By David Fleet
Brandon Twp.— Sheila Newton, now an 80-year-old Brandon Township resident and former British citizen of 65 years recalls a royal encounter in London.
“We were in a part of London about 1982, watching the restoration of Roman buildings,” said Newton. “Our family was standing at a fence and our daughter Kim, who was about 10 years-old wondered away from us. She ended up on the inside of the fenced in the renovation work area.”
Kim said she had just received a new camera for her birthday.
“I went inside the fenced in area around the restoration area,” recalled Kim, now a resident of Romeo, Mich. “All of sudden Queen Elizabeth arrived to view the Roman buildings, it was a total surprise. The queen was walking with her lady-in-waiting right in front of me, when she noticed I had a camera.”
Despite some objection from her assistant, the queen asked her if she wanted a picture.
“I wanted so badly to get a picture of the queen with my new camera,” said Kim. “The queen was just so gracious and I thanked her for the opportunity.”
The picture is long gone today, but the memory of Queen Elizabeth II, the United Kingdom’s longest-serving monarch, who died Sept. 8 at Balmoral Castle at 96 years-old, after reigning for 70 years remains for many British citizens.
“She was the only queen I knew,” said Newton, who left England in 1964 for the United States and became a U.S. Citizen about 14 years ago. “She was the only queen that had been in the military, and was a great citizen of the United Kingdom.”
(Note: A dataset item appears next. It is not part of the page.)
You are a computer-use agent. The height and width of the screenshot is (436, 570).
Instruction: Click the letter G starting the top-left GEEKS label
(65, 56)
Then Princess Elizabeth was just 13-years-old when war broke out on Sept. 3, 1939.
Newton was born in Paignton, England in 1942, during the height of World War II. Her parents, Rose and Leslie Heap, shipped her to northern England to the town of Morecambe in Lancashire. Not far from Blackpool.
“I moved back to the seaside town of Paignton, in the county of Devonshire after the war,” she said. “It was very harsh conditions in England, the bombing by the Germans took a lot out of our country.”
As the war went on, Princess Elizabeth became involved with wartime and military life, recalled Newton.
Newton’s father, Leslie Heap, served in the British Army during the war. She does not recall his role in the service.
“Dad lost his hearing due to bombs going off near him,” she said. “And he suffered from the psychological impacts of the war. It met so much to many that Queen Elizabeth was involved in the wartime efforts.”
Queen Elizabeth’s coronation was in 1953, when Newton was just 11-years-old.
The Heaps gave birth to a second daughter, Sylvia toward the end of World War II.
“We traveled around a lot when I was young, we lived outside of London for a while too,” she said. ‘We lived in a small caravan or trailer. We lived in a trailer park that was near a small farm and I would milk cows to bring in money for food. I did not think about being poor.”
Newton recalls Queen Elizabeth’s message to the people.
“‘I declare before you all that my whole life whether it be long or short shall be devoted to your service,’” recalled Newton. “She had no real power, but stood behind her county and was loved by all. The millions that arrived to mourn the loss of the queen is a reflection of our country.”